Jak w „Kronikach tygodniowych” Prusa małe zdarzenia ewokują wielkie, a wobec codzienności, detalu tworzy się historia pisana raz małą, raz wielką literą. Literacki „wiśniowy sad” Cywińskiej przypomina dokumenty, na wpół zniszczone, zamazane, które jej ojczym przechowywał w słoiku. Są „drzewa” oczywiste, do których zawsze wracamy pamięcią, ale i krzaczki niepamięci z trudem odtwarzalne albo cierniste, raniące palce. I podobnie jak u Czechowa, jednego z ulubionych autorów reżyserki, codzienność miesza się ze sprawami wielkiej wagi, wyborami moralnymi i ich oceną, historycznymi burzami, oraz od pewnego momentu tej narracji, z funeralną buchalterią, kto odszedł, kogo zabrakło, a kto sam zrezygnował z gry w życie.

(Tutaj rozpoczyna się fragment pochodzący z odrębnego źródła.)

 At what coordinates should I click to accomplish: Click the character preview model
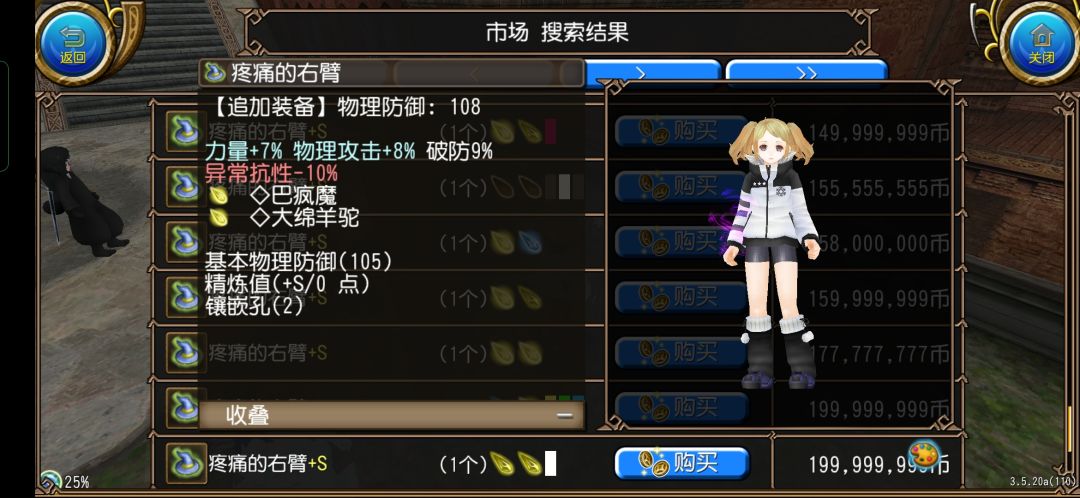(771, 253)
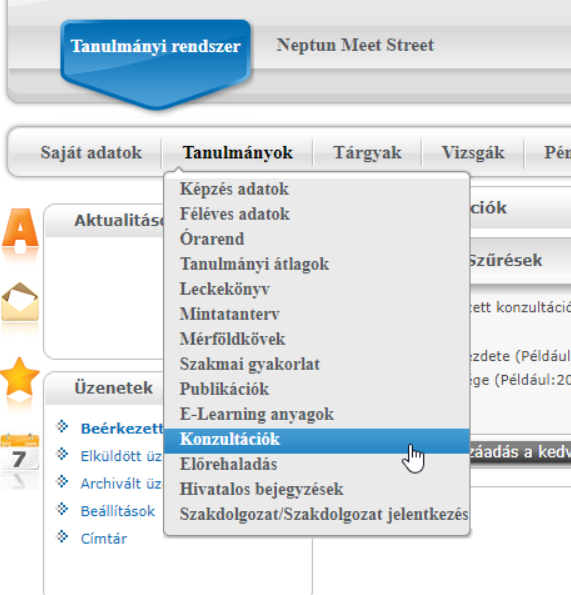Open the Saját adatok menu

coord(91,153)
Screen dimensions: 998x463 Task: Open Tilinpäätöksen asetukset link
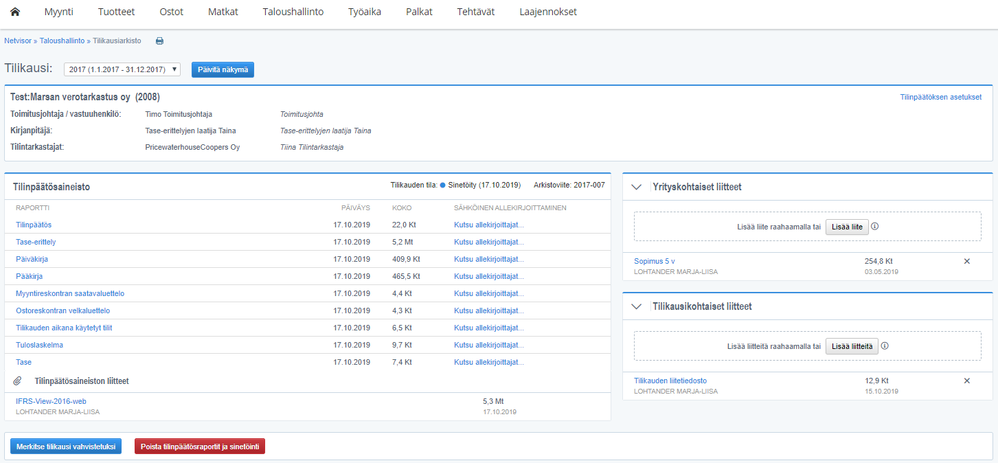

Cywińska nie jest w tej podróży narratorem wszystkowiedzącym. Zadaje pytania, szuka odpowiedzi, zastanawia się, niekiedy także się myli i przyznaje do błędu. Opisuje zdarzenia z własnego burzliwego życia, z egzystencji rozpiętej pomiędzy sztuką a obowiązkami obywatelskimi, politycznymi. Pisze o tym wszystkim szczerze i z dezynwolturą (domyślam się, że parę osób zdecydowanie obrazi się po lekturze), często również z poczuciem humoru.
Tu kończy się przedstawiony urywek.